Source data
────────────────────────────────────────
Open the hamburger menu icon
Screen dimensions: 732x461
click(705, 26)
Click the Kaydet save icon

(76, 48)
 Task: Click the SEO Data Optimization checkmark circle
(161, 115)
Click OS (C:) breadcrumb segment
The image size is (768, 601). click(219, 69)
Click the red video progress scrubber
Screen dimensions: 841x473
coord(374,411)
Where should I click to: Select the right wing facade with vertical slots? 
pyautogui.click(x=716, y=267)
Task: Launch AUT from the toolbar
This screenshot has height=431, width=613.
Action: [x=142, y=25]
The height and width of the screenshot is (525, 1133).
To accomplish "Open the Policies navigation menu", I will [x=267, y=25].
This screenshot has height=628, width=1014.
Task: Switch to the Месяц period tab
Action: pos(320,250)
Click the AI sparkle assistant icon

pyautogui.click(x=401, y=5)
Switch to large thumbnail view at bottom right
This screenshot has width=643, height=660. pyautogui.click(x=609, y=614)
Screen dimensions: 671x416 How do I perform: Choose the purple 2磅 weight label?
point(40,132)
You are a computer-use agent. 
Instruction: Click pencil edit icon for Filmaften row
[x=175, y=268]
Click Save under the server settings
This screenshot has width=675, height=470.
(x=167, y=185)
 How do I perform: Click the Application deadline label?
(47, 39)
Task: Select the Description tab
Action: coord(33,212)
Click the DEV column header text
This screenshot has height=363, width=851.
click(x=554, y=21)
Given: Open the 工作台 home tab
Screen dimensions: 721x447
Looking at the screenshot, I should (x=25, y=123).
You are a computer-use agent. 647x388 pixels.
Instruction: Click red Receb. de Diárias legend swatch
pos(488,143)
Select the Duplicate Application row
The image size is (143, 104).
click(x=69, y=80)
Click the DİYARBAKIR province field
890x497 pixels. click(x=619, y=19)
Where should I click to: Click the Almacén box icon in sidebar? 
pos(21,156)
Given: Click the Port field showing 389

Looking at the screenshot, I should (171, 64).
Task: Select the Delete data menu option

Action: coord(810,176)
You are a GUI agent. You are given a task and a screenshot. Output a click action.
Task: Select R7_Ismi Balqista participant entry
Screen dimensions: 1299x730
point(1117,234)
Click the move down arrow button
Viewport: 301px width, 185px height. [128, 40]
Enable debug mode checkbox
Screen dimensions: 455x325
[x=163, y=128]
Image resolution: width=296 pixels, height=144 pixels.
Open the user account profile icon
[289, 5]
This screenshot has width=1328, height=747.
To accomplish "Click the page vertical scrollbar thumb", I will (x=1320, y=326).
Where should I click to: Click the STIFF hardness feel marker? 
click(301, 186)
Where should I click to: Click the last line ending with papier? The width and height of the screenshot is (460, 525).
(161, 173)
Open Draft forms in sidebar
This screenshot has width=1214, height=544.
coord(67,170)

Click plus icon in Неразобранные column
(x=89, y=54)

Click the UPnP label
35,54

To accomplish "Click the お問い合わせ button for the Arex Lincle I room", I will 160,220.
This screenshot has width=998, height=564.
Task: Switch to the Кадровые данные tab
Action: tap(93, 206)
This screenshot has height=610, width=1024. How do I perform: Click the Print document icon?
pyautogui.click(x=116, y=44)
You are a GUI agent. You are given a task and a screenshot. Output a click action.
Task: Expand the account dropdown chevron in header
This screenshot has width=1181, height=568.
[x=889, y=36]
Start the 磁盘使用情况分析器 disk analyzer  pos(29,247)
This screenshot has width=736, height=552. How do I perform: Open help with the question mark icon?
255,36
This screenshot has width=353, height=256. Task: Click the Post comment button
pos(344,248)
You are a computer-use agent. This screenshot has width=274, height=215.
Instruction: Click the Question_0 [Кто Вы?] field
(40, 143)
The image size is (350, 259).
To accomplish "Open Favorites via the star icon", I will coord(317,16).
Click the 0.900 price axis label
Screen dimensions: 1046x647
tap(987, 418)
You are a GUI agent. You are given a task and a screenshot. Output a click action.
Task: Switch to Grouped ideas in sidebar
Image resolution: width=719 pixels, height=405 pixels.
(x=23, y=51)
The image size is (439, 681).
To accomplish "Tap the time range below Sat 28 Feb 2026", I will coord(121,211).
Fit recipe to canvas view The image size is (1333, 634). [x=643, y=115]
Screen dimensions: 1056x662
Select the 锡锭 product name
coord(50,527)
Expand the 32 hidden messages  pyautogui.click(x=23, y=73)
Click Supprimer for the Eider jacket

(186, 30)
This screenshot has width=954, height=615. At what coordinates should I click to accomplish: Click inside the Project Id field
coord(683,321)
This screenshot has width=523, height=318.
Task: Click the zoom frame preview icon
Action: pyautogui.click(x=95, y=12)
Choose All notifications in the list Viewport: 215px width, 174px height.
────────────────────────────────────────
> **Assignment**
The full set of records, transcribed exactly, is the answer.

> **Output of the task**
Open the hamburger menu icon
Screen dimensions: 732x461
click(705, 26)
Click the Kaydet save icon

(76, 48)
 Task: Click the SEO Data Optimization checkmark circle
(161, 115)
Click OS (C:) breadcrumb segment
The image size is (768, 601). click(219, 69)
Click the red video progress scrubber
Screen dimensions: 841x473
coord(374,411)
Where should I click to: Select the right wing facade with vertical slots? 
pyautogui.click(x=716, y=267)
Task: Launch AUT from the toolbar
This screenshot has height=431, width=613.
Action: [x=142, y=25]
The height and width of the screenshot is (525, 1133).
To accomplish "Open the Policies navigation menu", I will [x=267, y=25].
This screenshot has height=628, width=1014.
Task: Switch to the Месяц period tab
Action: pos(320,250)
Click the AI sparkle assistant icon

pyautogui.click(x=401, y=5)
Switch to large thumbnail view at bottom right
This screenshot has width=643, height=660. pyautogui.click(x=609, y=614)
Screen dimensions: 671x416 How do I perform: Choose the purple 2磅 weight label?
point(40,132)
You are a computer-use agent. 
Instruction: Click pencil edit icon for Filmaften row
[x=175, y=268]
Click Save under the server settings
This screenshot has width=675, height=470.
(x=167, y=185)
 How do I perform: Click the Application deadline label?
(47, 39)
Task: Select the Description tab
Action: coord(33,212)
Click the DEV column header text
This screenshot has height=363, width=851.
click(x=554, y=21)
Given: Open the 工作台 home tab
Screen dimensions: 721x447
Looking at the screenshot, I should (x=25, y=123).
You are a computer-use agent. 647x388 pixels.
Instruction: Click red Receb. de Diárias legend swatch
pos(488,143)
Select the Duplicate Application row
The image size is (143, 104).
click(x=69, y=80)
Click the DİYARBAKIR province field
890x497 pixels. click(x=619, y=19)
Where should I click to: Click the Almacén box icon in sidebar? 
pos(21,156)
Given: Click the Port field showing 389

Looking at the screenshot, I should (171, 64).
Task: Select the Delete data menu option

Action: coord(810,176)
You are a GUI agent. You are given a task and a screenshot. Output a click action.
Task: Select R7_Ismi Balqista participant entry
Screen dimensions: 1299x730
point(1117,234)
Click the move down arrow button
Viewport: 301px width, 185px height. [128, 40]
Enable debug mode checkbox
Screen dimensions: 455x325
[x=163, y=128]
Image resolution: width=296 pixels, height=144 pixels.
Open the user account profile icon
[289, 5]
This screenshot has width=1328, height=747.
To accomplish "Click the page vertical scrollbar thumb", I will (x=1320, y=326).
Where should I click to: Click the STIFF hardness feel marker? 
click(301, 186)
Where should I click to: Click the last line ending with papier? The width and height of the screenshot is (460, 525).
(161, 173)
Open Draft forms in sidebar
This screenshot has width=1214, height=544.
coord(67,170)

Click plus icon in Неразобранные column
(x=89, y=54)

Click the UPnP label
35,54

To accomplish "Click the お問い合わせ button for the Arex Lincle I room", I will 160,220.
This screenshot has width=998, height=564.
Task: Switch to the Кадровые данные tab
Action: tap(93, 206)
This screenshot has height=610, width=1024. How do I perform: Click the Print document icon?
pyautogui.click(x=116, y=44)
You are a GUI agent. You are given a task and a screenshot. Output a click action.
Task: Expand the account dropdown chevron in header
This screenshot has width=1181, height=568.
[x=889, y=36]
Start the 磁盘使用情况分析器 disk analyzer  pos(29,247)
This screenshot has width=736, height=552. How do I perform: Open help with the question mark icon?
255,36
This screenshot has width=353, height=256. Task: Click the Post comment button
pos(344,248)
You are a computer-use agent. This screenshot has width=274, height=215.
Instruction: Click the Question_0 [Кто Вы?] field
(40, 143)
The image size is (350, 259).
To accomplish "Open Favorites via the star icon", I will coord(317,16).
Click the 0.900 price axis label
Screen dimensions: 1046x647
tap(987, 418)
You are a GUI agent. You are given a task and a screenshot. Output a click action.
Task: Switch to Grouped ideas in sidebar
Image resolution: width=719 pixels, height=405 pixels.
(x=23, y=51)
The image size is (439, 681).
To accomplish "Tap the time range below Sat 28 Feb 2026", I will coord(121,211).
Fit recipe to canvas view The image size is (1333, 634). [x=643, y=115]
Screen dimensions: 1056x662
Select the 锡锭 product name
coord(50,527)
Expand the 32 hidden messages  pyautogui.click(x=23, y=73)
Click Supprimer for the Eider jacket

(186, 30)
This screenshot has width=954, height=615. At what coordinates should I click to accomplish: Click inside the Project Id field
coord(683,321)
This screenshot has width=523, height=318.
Task: Click the zoom frame preview icon
Action: pyautogui.click(x=95, y=12)
Choose All notifications in the list Viewport: 215px width, 174px height.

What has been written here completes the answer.